Tuesday 29 April 2014 – 2am PST

All high-stakes industries that function at very high “6-sigma” safety levels have a pre-occupation with human error. The aviation industry epitomizes this concept; during the 1970s NASA and aviation researchers realized that humans are the least reliable resource in the cockpit. Subsequent research into >30,000 flights has confirmed that human error is inevitable, ubiquitous, and therefore needs to be understood and managed. Mismanaged error leads to cycles of further error and unintended states, with consequent loss of safety margins.

Using their experience with aviation errors, NASA/FAA researchers generated a “threat and error model.” Now, researchers have applied this “threat and error model” to a pediatric cardiac surgery program.

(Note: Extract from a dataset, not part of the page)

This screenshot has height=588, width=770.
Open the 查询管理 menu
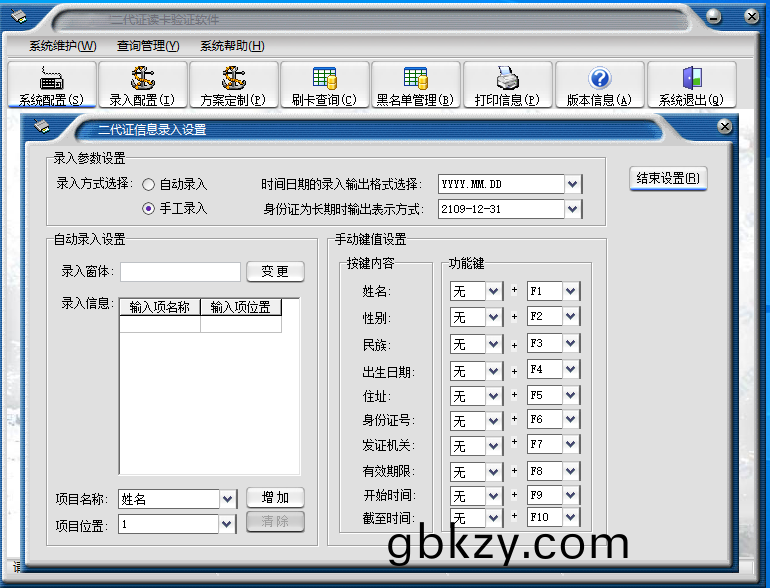(x=148, y=46)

Edward J. Hickey, MD, a cardiac surgeon at The Labatt Family Heart Centre, The Hospital for Sick Children, Toronto, Canada, is presenting the results of his department’s experience at the 94th AATS Annual Meeting in Toronto, ON, Canada, on April 28, 2014.

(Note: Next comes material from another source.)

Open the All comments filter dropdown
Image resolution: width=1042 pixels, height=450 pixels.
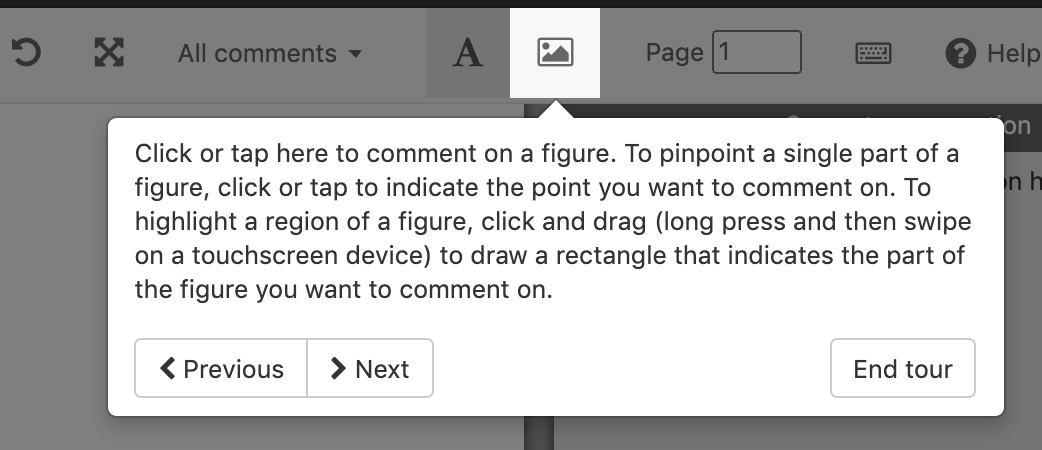[x=269, y=53]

“We considered every patient’s peri-operative journey to be a ‘flight,’ and we tracked it from patient arrival in the operating room until the point of discharge, with the aim of identifying ‘threats,’ ‘errors,’ unintended clinical states, and harmful outcomes,” says Dr. Hickey. He reports on the results of “flight tracking” for the first 500 consecutive patients admitted for pediatric heart surgery (85% utilizing cardiopulmonary bypass).

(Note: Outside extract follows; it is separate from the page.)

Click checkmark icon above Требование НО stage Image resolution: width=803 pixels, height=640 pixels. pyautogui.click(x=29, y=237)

Among the 524 “patient flights” that these 500 pediatric cardiac patients experienced, 763 threats were identified. More than 85% of threats were end-organ dysfunction, non-cardiac congenital lesions, and unusual or complex variants of a particular lesion type. “We saw that almost all threats were apparent before the flight had begun,” comments Dr. Hickey.

The researchers found that only 50% of patient flights were error-free. Most errors, which were related to “proficiency” or “judgment,” were consequential in that they led to an unintended clinical state. Over 60% of consequential errors (~20% of all patient flights) led to cycles of additional error and unintended state – i.e. progressive loss of safety margins. Such cycles were very significantly associated with harmful patient outcomes, such as brain injury, residual cardiovascular lesions, or death. Deaths were almost always preceded by error cycles.

“We conclude that the progressive degradation of safety margins that occurs in most aviation disasters, and I use Air France 447 as an example, has direct corollaries in medicine,” states Dr. Hickey. He and his co-investigators suggest that error needs to be expected, better understood, and better managed, and that heightened levels of vigilance are essential for prompt error detection. They believe that optimizing communication and resource utilization during unexpected deviations from the planned clinical journey (using techniques similar to “Crew Resource Management” in commercial aviation training) will likely improve error rescue and have a positive impact on patient outcomes.